Sharks v. Rebels
The Rebels have played well this year but only for one half in every match. In their first game they found a way to beat the Force after oranges, but in their following matches against the Brumbies, Waratahs and Reds they started strongly but faded after the break.
Not that the Sharks were exactly brilliant in their first half against the Brumbies last week; they were bloody horrible. Part of that was because of the Brumbies’ onslaught that could have staggered any team, but there was an equal portion of not showing up to play. They were scarcely stellar either in earlier games against the Cheetahs, Stormers and Kings, but to their credit they won games that could have been lost.
For the Rebels, Kiwi Jason Woodward plays his first Super game on one wing and Cooper Vuna returns from injury to play on the other. No. 8 Gareth Delve also returns from injury.
Sharks’ coach John Plumtree has made seven changes to the side that didn’t fire too many shots against the Brumbies. To play against a team that has never won away from Australia, he has selected some young players who did well in the second half last week.
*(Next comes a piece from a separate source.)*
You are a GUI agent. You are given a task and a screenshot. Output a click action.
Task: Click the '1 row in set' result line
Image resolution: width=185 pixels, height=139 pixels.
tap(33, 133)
He has also benched Frans Steyn who weighed 118 kilograms two months ago after an injury lay off and is still 5kg overweight at 110… and showing it.
Opponent to watch out for: madman Marcell Coetzee, the human wrecking ball.
Prediction: the Sharks will rebound from their embarrassing loss last week and the Rebels will have no chance to win in Durban anyway unless they play well in both halves – Sharks by 20.
Stormers v. Brumbies
The Brumbies brought a smile to the dials of all Aussie rugby fans last week whey they destroyed a highly rated Sharks team in the first half.
Wallabies coach Robbie Deans will also be relieved that there are some Australian players in good form though he would have preferred to see the Brumbies play like that last season so that he could have made significant changes to the Wallabies team in 2012 rather than in 2013 – as seems likely.
The Stormers had a good win against a poorly disciplined Chiefs team before their bye week but looked unimpressive in their losses away to the Bulls and Sharks before that.
The Brumbies will be without their ace scrummie, Nic White, but Ian Prior had a strong game for 65 minutes after White was injured last week.
21-year-old LHP Scott Sio has retained his place. Ben Alexander is rotated to the bench and THP Dan Palmer comes back into the starting team. It will be interesting to watch Sio scrummage against impressive THP Frans Malherbe, a future Springbok, after doing so well against current Springbok Jannie du Plessis in Durban.
It will also be worth looking at no. 8 Fotu Auelua and fly-half Matt Toomua who are in the form of their lives.
The Stormers are starting with hooker Tiaan Liebenberg, a harder player than Deon Fourie. The injured Bryan Habana will be absent, but inside centre Juan de Jongh returns from injury.
Opponent to watch out for: openside flanker Siya Kolisi; not a fetcher in the Aussie style, but a hard, good-linking, and skilful South African flanker.
Prediction: the Brumbies won’t have it so easy in front of the feral crowd at Newlands and against the defence of the Stormers who beat the 2012 champions, the Chiefs, at home two weeks ago. Even with the Jake White factor – Stormers by 6.
Waratahs v. Blues
One thing in the home team’s favour is that they had their best win of the season last year against the Sharks in an afternoon game – as this one will be.
That aside, the Waratahs have become easy-beats in the last two years and opponents must be looking at away matches against them as must-win games if they are serious about being in the finals at the end of the season.
The Blues will have such a view and will be smelling blood. After two fine wins against the Hurricanes and Crusaders they wobbled against a clinical Bulls team before their bye week, and will want to get back on track.
The Waratahs have made two changes to their starting team. Drew Mitchell returns from Purgatory and replaces Lachie Turner on the wing. Rob Horne replaces the injured Berrick Barnes at inside centre, a position he played in with distinction back in the day, for NSW Schools.
The Blues high-numbered players: 15. Charles Piutau, 14. Frank Halai, 13. Rene Ranger, 12. Francis Saili, and 11. George Moala will be hard to contain if they get ball in space; so the Waratahs must deny it.
Opponent to watch out for: outside centre Rene Ranger, who is on notice from All Black coach Steve Hansen that he has to play well every week to get into the AB squad this year – and he will want to prove a point.
Prediction: unless the Waratahs’ forwards can impose themselves physically on the visitors and deny them front-foot ball, the rain makers in the Blues backline will wreak havoc – Blues by 10.